* WORK INSTRUCTIONS: Copy out lines with the word "folder" from the material that follows.

━━━━━━━━

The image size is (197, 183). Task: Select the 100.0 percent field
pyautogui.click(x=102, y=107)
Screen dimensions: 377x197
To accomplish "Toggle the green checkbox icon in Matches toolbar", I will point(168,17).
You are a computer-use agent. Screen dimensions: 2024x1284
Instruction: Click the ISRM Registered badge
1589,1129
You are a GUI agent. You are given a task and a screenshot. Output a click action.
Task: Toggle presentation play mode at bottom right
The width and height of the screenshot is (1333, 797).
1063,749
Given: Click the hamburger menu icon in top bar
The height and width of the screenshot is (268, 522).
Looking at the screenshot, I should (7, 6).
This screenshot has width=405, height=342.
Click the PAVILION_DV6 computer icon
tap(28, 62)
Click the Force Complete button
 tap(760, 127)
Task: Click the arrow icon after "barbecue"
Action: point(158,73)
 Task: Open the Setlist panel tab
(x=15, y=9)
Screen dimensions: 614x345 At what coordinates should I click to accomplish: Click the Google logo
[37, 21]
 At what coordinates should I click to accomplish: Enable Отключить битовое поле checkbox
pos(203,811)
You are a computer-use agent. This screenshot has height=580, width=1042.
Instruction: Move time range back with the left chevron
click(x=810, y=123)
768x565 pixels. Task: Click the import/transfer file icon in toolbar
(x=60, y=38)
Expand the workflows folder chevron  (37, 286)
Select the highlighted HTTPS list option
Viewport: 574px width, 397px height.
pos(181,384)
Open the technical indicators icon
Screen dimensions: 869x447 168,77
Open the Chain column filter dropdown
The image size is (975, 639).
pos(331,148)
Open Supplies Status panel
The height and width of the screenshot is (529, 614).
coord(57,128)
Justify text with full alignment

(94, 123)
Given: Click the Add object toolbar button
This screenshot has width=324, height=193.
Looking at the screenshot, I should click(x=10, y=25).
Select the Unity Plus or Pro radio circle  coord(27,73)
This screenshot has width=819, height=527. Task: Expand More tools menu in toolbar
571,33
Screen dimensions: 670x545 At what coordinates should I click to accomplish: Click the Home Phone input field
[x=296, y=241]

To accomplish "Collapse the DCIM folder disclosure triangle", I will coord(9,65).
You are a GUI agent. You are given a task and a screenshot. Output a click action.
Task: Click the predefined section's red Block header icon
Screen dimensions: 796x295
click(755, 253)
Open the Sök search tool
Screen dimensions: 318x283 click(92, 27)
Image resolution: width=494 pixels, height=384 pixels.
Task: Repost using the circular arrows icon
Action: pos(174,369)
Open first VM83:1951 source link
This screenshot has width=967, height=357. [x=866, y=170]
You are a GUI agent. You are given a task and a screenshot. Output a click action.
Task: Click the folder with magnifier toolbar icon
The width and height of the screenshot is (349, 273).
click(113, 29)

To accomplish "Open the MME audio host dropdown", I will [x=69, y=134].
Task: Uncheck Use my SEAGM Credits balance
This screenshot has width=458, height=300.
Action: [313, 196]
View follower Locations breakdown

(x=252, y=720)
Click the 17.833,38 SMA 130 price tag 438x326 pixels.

━━━━━━━━

* OUTPUT BELOW:
Expand the workflows folder chevron  (37, 286)
To accomplish "Collapse the DCIM folder disclosure triangle", I will coord(9,65).
Task: Click the folder with magnifier toolbar icon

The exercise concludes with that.